Это говорит Уэверли Спиэр, наш дизайнер по интерьерам, вылитая Паркер Поузи. Она явилась в темных очках, в обтягивающем брючном костюме, шерстяном берете, а за ней по следам плетется парочка: какая-то рэпперша жуткого вида и рокер-нытик в футболке с надписью «Я – КОРОЛЬ ЕБЛИ».
– Почему опоздала, зайка?
– Я заблудилась в вестибюле Paramount, – говорит Уэверли. – Я пошла по лестнице вверх, вместо того чтобы пойти по лестнице вниз.
– А…
– Плюс, ну, в общем… – она роется в своей черной сумочке от Todd Oldham, усеянной граненым хрусталем, – Херли Томпсон в городе.
– Продолжай.
– Херли Томпсон в городе.
– Но разве он не должен сейчас сниматься в продолжении «Города Солнца-два»? Я имею в виду «Город Солнца-три», – спрашиваю я, слегка негодуя. – В Финиксе?[34]

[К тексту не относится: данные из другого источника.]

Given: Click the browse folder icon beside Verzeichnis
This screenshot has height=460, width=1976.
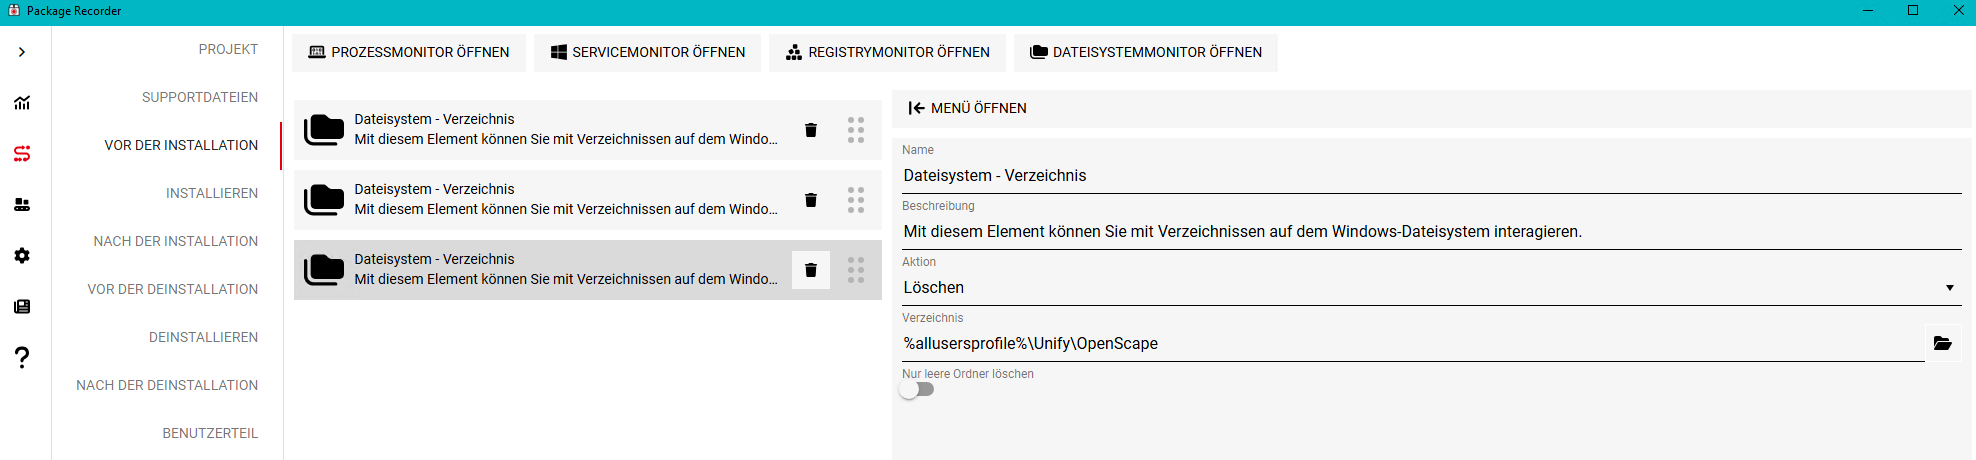Looking at the screenshot, I should (1942, 343).
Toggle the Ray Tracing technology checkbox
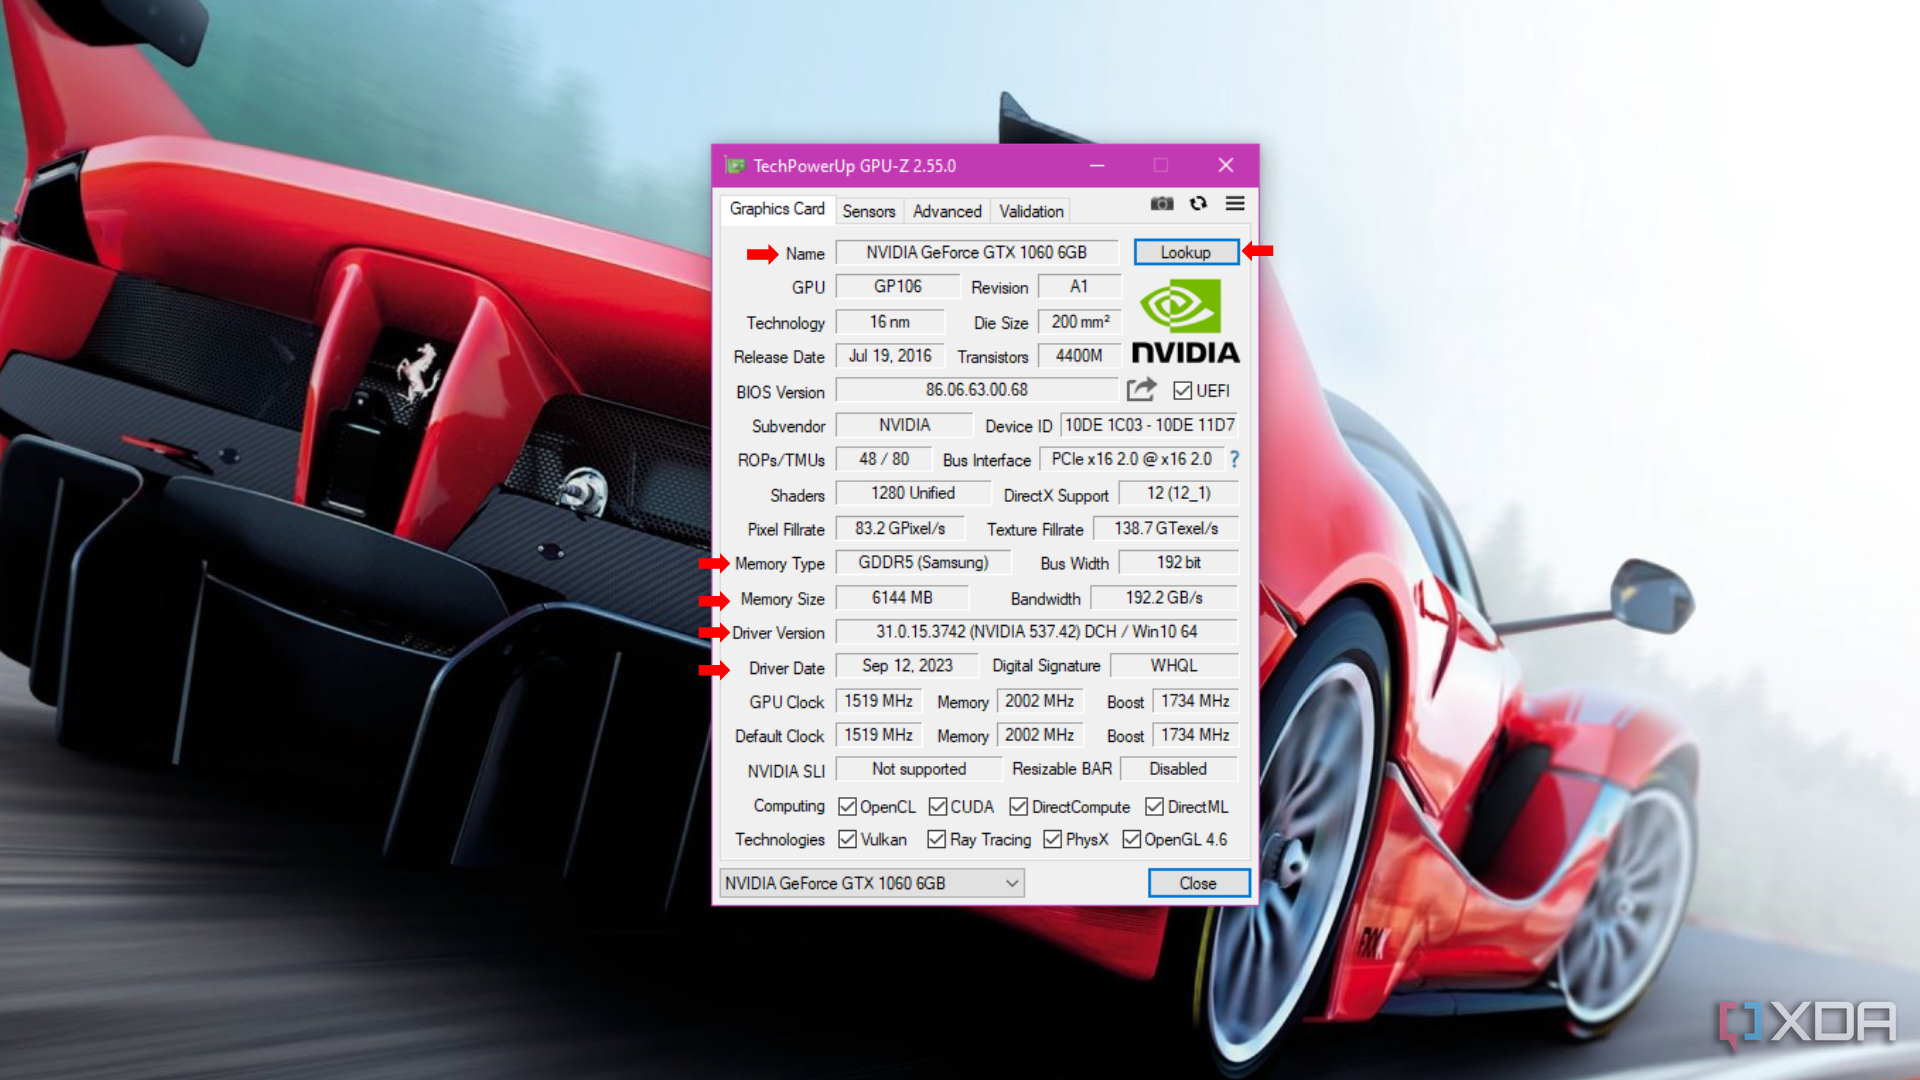This screenshot has width=1920, height=1080. click(938, 839)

Уэверли отделяется от сопровождающих ее зомби и уволакивает меня в сторонку от Джей-Ди.
– Херли Томпсон, Виктор, находится в Paramount, в номере люкс, где обычно останавливается Селин Дион, и пытается, как это, уговорить кое-кого сделать это без презерватива.
– Так Херли Томпсон не в Финиксе?
– Об этом знают уже несколько человек, – резко переходит она на шепот. – Но никто не знает, почему он здесь.
– А в этой комнате кто об этом знает? Только не говори мне, что один из этих кретинов, которых ты притащила с собой.
– Попробуем выразиться следующим образом: Шерри Гибсон некоторое время не сможет больше сниматься в «Вечеринках на пляже».
Уэверли жадно затягивается сигаретой.
– Шерри Гибсон, Херли Томпсон, – кажется, я улавливаю связь. Друзья, любовники, большой пиар.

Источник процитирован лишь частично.